Appropriazione indebita: assolta presidente di un’associazione calabrese
La presidente di un’associazione a tutela delle donne vittime di violenza e il suo compagno, volontario dell'ente, sono stati assolti dalle accuse di appropriazione indebita di tremila euro. La denuncia era stata presentata da Luana, una donna che aveva chiesto all’associazione di custodire il denaro per timore che l’ex compagno violento potesse appropriarsene. Dopo aver ottenuto la restituzione parziale della somma, Luana aveva smesso di rispondere e l'associazione aveva deciso di restituire il residuo al fratello della donna. Tuttavia, Luana aveva sporto denuncia.

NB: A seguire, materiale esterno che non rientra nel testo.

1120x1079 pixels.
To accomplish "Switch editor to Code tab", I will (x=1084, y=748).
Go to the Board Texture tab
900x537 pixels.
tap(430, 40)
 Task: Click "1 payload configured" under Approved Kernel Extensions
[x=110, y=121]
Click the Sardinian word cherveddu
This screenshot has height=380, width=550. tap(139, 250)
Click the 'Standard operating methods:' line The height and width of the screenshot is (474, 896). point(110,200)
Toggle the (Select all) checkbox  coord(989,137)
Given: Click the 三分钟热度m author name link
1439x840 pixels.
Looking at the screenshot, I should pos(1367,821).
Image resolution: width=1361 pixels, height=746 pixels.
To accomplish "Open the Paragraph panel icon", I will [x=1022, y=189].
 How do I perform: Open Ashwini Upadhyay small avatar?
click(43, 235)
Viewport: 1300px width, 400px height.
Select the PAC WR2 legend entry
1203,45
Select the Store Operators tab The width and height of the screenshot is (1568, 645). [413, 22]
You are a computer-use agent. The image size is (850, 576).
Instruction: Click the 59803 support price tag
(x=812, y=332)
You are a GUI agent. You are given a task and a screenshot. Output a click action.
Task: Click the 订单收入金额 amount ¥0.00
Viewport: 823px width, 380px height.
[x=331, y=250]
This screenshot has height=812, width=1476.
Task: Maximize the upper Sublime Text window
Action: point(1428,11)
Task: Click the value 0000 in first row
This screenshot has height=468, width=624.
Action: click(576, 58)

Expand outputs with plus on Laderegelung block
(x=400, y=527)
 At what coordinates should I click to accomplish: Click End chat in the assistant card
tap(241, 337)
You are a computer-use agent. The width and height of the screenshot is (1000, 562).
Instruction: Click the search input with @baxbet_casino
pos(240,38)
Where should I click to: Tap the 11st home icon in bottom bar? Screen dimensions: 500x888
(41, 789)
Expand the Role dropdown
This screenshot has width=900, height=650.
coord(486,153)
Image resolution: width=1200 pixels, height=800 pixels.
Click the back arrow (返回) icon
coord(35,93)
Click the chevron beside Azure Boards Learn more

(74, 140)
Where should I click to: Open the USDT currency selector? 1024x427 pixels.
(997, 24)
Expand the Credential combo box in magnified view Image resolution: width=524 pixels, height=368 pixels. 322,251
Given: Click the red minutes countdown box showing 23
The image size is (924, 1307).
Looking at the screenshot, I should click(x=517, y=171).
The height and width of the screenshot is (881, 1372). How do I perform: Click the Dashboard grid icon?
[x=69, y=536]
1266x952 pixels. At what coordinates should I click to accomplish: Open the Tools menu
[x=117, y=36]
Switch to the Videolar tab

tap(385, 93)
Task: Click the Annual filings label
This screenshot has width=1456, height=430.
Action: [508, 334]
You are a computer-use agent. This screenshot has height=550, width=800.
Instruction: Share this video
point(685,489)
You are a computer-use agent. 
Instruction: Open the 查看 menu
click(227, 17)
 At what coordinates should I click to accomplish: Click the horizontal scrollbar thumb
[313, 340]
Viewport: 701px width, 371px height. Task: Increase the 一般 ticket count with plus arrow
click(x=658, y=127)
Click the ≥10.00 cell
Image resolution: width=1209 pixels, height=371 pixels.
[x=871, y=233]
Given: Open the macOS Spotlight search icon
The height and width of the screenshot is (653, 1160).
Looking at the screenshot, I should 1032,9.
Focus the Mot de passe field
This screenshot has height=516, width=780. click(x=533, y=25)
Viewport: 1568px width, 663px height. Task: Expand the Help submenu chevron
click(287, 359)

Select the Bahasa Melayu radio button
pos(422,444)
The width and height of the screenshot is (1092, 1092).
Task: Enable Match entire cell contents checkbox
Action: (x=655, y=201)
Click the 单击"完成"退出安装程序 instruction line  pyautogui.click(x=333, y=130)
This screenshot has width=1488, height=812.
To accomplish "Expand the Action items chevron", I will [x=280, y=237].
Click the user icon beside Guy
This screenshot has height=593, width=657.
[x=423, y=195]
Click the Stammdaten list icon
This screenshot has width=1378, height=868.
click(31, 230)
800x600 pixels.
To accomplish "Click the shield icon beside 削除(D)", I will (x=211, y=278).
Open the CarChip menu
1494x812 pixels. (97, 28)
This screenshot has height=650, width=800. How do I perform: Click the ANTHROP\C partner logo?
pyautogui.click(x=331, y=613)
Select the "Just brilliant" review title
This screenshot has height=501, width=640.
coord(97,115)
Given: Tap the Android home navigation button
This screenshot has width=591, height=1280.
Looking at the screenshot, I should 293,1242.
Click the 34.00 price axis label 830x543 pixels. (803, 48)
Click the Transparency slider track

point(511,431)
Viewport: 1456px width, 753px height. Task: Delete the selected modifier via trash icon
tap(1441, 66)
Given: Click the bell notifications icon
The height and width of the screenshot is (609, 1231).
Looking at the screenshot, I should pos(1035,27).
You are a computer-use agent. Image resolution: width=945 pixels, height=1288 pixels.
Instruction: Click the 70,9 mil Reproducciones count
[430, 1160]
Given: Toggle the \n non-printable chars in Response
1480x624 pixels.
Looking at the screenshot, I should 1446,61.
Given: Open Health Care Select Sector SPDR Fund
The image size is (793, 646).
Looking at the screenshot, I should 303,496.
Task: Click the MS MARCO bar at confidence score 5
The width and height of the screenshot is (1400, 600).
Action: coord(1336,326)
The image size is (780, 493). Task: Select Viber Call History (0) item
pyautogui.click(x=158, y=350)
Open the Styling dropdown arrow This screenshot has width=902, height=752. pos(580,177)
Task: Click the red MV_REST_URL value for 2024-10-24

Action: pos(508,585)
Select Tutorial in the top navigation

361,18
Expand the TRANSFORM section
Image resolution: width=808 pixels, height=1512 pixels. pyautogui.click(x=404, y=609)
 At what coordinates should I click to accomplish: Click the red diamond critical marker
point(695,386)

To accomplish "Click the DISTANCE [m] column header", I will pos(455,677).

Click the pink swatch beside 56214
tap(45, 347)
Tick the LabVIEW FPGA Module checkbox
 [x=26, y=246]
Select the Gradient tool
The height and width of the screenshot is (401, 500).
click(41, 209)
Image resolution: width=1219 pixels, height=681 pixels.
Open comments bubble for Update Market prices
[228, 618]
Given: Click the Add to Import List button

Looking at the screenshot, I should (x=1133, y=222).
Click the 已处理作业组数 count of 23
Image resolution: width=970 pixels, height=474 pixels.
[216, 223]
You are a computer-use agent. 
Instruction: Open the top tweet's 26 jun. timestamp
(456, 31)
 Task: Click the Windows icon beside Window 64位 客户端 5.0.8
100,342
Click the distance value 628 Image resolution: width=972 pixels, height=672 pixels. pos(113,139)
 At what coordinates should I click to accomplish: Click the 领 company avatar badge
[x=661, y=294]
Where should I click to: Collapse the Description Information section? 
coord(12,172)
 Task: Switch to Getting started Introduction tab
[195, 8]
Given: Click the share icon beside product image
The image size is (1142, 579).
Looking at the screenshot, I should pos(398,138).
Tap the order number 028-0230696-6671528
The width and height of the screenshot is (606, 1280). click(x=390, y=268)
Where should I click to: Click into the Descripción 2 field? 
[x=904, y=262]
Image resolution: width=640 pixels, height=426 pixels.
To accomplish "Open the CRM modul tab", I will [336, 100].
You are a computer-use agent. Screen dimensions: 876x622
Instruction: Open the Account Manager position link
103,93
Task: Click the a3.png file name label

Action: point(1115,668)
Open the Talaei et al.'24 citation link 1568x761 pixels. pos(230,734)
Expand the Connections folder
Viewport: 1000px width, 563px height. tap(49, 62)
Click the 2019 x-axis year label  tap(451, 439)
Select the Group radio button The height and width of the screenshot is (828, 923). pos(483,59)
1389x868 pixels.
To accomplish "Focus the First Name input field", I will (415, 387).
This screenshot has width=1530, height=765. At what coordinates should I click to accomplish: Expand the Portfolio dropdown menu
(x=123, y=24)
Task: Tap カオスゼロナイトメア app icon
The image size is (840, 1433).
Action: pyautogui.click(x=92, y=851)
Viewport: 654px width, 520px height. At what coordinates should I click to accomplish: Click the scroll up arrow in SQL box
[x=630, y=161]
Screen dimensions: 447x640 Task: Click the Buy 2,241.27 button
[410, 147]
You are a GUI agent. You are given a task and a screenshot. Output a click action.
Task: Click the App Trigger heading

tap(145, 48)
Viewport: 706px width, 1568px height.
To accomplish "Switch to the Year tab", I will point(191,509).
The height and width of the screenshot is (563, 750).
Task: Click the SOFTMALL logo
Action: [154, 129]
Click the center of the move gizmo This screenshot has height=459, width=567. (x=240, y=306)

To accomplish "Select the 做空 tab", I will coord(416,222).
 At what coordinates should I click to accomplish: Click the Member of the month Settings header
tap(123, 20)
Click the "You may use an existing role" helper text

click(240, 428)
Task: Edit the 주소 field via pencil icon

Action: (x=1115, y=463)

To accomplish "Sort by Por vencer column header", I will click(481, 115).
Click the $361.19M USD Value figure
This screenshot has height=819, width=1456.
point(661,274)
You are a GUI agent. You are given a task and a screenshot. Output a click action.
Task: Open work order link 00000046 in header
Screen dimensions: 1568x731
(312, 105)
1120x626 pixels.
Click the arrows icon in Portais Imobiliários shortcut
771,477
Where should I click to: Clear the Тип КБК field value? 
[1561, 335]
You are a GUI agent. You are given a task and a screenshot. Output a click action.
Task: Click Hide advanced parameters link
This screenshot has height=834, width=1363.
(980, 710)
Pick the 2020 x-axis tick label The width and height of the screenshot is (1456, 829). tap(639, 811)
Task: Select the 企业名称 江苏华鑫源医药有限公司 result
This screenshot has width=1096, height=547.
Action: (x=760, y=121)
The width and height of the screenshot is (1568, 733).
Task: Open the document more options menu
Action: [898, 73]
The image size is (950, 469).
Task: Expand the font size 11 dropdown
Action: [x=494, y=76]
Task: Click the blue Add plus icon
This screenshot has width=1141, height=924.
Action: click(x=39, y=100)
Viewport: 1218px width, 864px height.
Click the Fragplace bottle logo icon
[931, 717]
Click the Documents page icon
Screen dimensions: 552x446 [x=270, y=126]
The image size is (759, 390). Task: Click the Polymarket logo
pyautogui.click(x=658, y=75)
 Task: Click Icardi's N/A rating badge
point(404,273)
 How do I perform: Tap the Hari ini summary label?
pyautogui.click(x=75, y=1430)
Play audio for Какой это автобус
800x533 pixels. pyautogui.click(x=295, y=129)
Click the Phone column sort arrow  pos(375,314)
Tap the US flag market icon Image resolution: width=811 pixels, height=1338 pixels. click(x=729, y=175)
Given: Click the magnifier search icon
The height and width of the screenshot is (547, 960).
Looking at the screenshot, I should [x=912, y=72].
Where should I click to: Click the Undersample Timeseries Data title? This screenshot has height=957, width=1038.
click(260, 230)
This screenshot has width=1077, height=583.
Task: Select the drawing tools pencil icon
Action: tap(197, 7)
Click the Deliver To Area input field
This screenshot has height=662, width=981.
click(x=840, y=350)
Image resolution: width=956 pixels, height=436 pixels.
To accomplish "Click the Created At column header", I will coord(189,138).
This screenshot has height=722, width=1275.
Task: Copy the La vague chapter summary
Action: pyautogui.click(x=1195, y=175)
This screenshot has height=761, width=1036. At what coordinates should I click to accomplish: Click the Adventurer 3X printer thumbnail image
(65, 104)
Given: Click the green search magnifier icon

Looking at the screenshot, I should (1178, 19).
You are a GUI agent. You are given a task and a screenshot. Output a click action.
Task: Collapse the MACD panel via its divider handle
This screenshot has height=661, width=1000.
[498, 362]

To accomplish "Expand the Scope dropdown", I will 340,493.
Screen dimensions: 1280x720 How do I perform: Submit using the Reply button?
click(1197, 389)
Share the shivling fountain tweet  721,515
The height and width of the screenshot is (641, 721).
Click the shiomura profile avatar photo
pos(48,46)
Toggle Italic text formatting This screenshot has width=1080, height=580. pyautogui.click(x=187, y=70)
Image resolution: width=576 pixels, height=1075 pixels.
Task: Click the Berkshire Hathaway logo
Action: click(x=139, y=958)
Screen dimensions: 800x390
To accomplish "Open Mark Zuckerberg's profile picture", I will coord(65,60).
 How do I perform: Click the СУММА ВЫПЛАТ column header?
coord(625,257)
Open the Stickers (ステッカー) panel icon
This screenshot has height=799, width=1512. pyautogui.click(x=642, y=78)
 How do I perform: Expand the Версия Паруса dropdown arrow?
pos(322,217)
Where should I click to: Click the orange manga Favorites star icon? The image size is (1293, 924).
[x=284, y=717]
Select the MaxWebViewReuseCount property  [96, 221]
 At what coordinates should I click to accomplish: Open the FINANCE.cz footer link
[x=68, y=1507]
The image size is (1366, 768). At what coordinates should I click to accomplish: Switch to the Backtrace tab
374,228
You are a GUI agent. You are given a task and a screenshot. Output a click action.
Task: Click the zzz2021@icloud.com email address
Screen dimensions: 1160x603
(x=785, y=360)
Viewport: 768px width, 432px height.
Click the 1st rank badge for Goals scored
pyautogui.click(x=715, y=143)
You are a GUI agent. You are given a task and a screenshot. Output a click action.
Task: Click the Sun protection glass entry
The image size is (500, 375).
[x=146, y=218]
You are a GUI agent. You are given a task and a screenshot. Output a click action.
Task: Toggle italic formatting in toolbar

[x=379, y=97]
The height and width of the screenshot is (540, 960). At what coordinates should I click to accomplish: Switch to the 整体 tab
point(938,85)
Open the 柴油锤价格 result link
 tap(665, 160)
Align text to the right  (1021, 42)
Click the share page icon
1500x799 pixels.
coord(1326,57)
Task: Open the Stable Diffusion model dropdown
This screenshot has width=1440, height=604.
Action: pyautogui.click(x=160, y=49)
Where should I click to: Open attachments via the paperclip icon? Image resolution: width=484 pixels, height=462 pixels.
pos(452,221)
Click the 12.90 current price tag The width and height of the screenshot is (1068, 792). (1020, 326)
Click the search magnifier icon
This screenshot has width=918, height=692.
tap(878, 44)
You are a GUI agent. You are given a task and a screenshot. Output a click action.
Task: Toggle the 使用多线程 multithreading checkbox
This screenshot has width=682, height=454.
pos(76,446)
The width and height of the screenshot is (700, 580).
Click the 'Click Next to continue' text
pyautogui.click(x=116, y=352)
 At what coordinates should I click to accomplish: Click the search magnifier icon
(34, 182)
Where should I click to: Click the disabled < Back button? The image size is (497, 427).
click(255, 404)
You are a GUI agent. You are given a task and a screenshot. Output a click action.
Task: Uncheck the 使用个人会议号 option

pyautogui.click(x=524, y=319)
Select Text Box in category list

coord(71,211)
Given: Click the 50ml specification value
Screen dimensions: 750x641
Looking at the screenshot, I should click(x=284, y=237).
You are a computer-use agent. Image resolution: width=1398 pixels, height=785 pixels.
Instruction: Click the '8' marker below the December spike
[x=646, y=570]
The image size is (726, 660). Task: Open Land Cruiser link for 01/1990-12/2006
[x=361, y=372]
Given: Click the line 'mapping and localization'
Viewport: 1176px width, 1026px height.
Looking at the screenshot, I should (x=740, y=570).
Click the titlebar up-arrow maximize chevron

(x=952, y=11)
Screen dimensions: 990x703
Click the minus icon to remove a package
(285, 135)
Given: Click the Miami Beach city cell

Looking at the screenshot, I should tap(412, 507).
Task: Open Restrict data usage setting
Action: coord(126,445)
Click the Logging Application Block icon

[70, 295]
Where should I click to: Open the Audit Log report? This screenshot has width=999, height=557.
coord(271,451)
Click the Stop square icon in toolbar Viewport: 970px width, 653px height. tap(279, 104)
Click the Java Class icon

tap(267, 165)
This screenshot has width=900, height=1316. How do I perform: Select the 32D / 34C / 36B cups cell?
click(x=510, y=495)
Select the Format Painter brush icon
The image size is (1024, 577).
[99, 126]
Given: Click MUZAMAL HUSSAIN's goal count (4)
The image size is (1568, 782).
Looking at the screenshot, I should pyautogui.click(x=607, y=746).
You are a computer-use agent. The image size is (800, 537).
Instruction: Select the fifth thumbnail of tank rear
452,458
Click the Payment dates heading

Il processo ha messo in evidenza le contraddizioni nelle dichiarazioni della parte civile e l’assenza di prove concrete. Gli imputati hanno presentato una quietanza firmata dal fratello di Luana, confermando di aver restituito il denaro. La sentenza di assoluzione è stata emessa dopo un processo rapido, con l'Accusa che non ha potuto dimostrare l’appropriazione indebita. Gli avvocati difensori hanno sottolineato l'integrità e l'onestà degli imputati, impegnati nella difesa delle donne vittime di violenza.